Science fiction has for millennia provided societies a safe place to experiment with all sorts of outrageous ideas. Take Daedalus and Icarus, the duo that mythically touched the heavens long before Orville and Wilbur Wright physically did so in 1903. Jump forward a little more than six decades and that rickety airplane had morphed into a solid rocket ship carrying Neil Armstrong to his date with destiny on the Moon.

In the years between that first flight off a sand dune and the first lunar landing, science fiction authors have churned out story after story on outrageous notions like space travel or robots, priming inquisitive minds of the young and old. These minds invented the future. For example, Capt. James T. Kirk’s handheld personal communicator of Star Trek fame provided inspiration for Martin Cooper to invent the world’s first cellphone. How many variations of the “pew-pew” stun guns did it take to inspire the development of the buzzing electroshock weapon we know today as the Taser?

Concepts like artificial intelligence and machine learning are no longer fictional. A rudimentary demonstration of a machine’s ability to learn and make its own conclusions can be found in the 1983 movie War Games.
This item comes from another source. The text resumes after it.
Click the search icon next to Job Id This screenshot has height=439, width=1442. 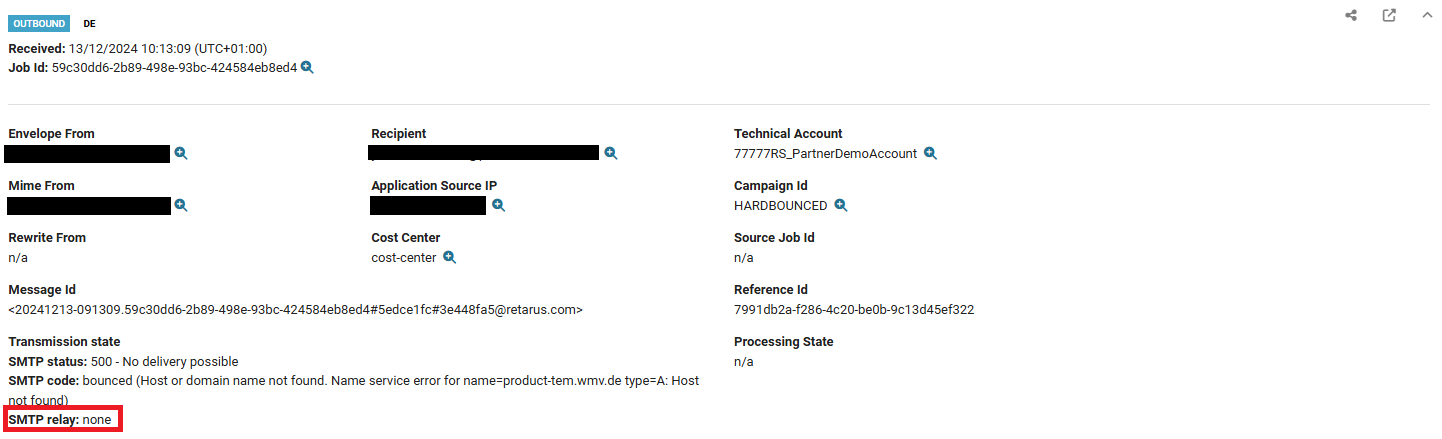click(x=308, y=68)
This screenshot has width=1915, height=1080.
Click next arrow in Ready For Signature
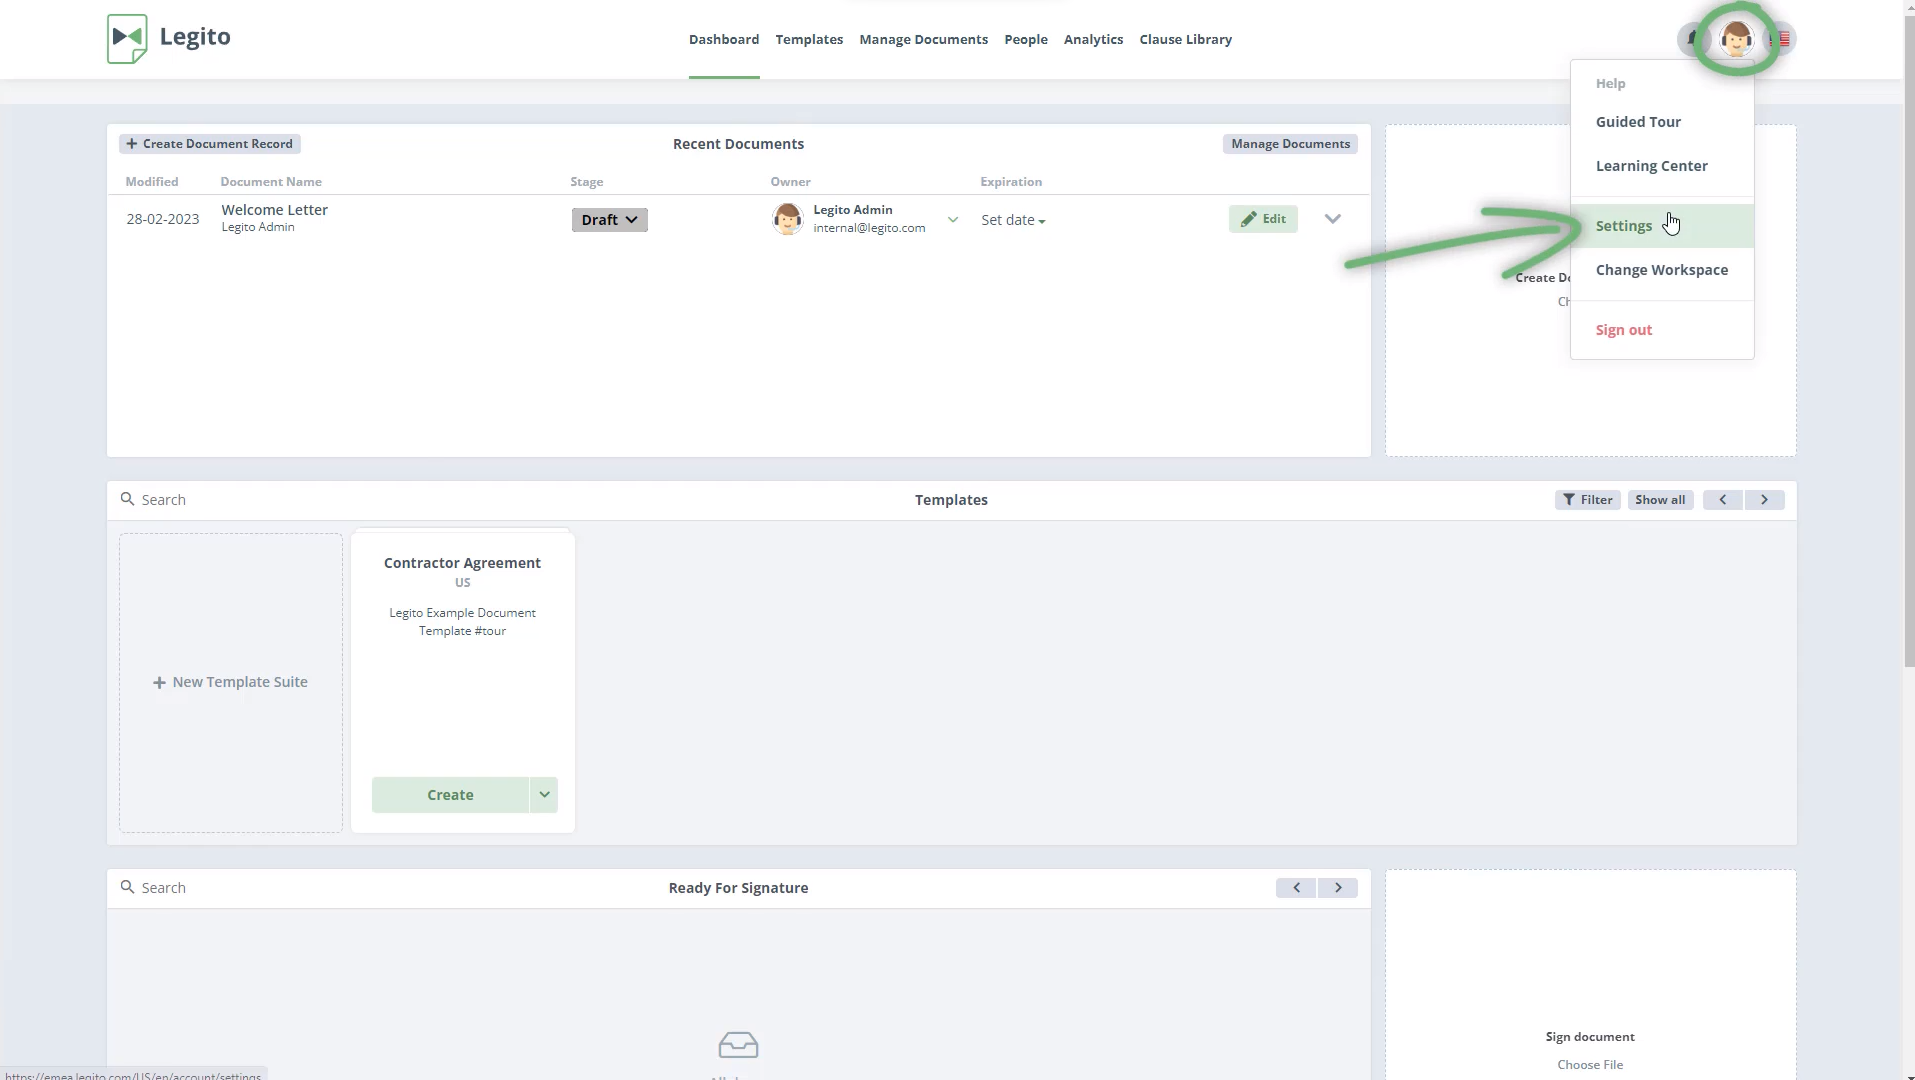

In it, a hacker accesses a U.S. military supercomputer and is posed with the question, “Shall we play a game?” He opts to play Global Thermonuclear War. The supercomputer comes very close to starting World War III, stopping only when—after playing thousands of games of tic-tac-toe that all end in a draw— it learns the only way to win a nuclear war is to never start one.

Today, operators like Hess Corp. are harnessing the power of data analytics and machine learning to improve efficiencies and maximize the value of its Bakken wells.

We’ve come a long way since 1983 and even 1989, the year that “You’ve got mail!” first bellowed from PCs. You find yourself at the beginning of an issue of E&P dedicated in part to unraveling the mysteries of Big Data and how companies are applying it to explore, drill, complete and produce hydrocarbons in a safe and efficient manner.

It is a time wherein we find ourselves managing “zombie data” buried in “data graveyards” or fishing for data whoppers in “data lakes.” There is nothing to fear with Big Data. It is everywhere and in everything.

But the only value derived from it is through careful examination made possible by supercomputers running complex algorithms. The oil and gas industry is not looking to start a nuclear war. It’s just fueling the fourth industrial revolution and ushering in the Age of Digital.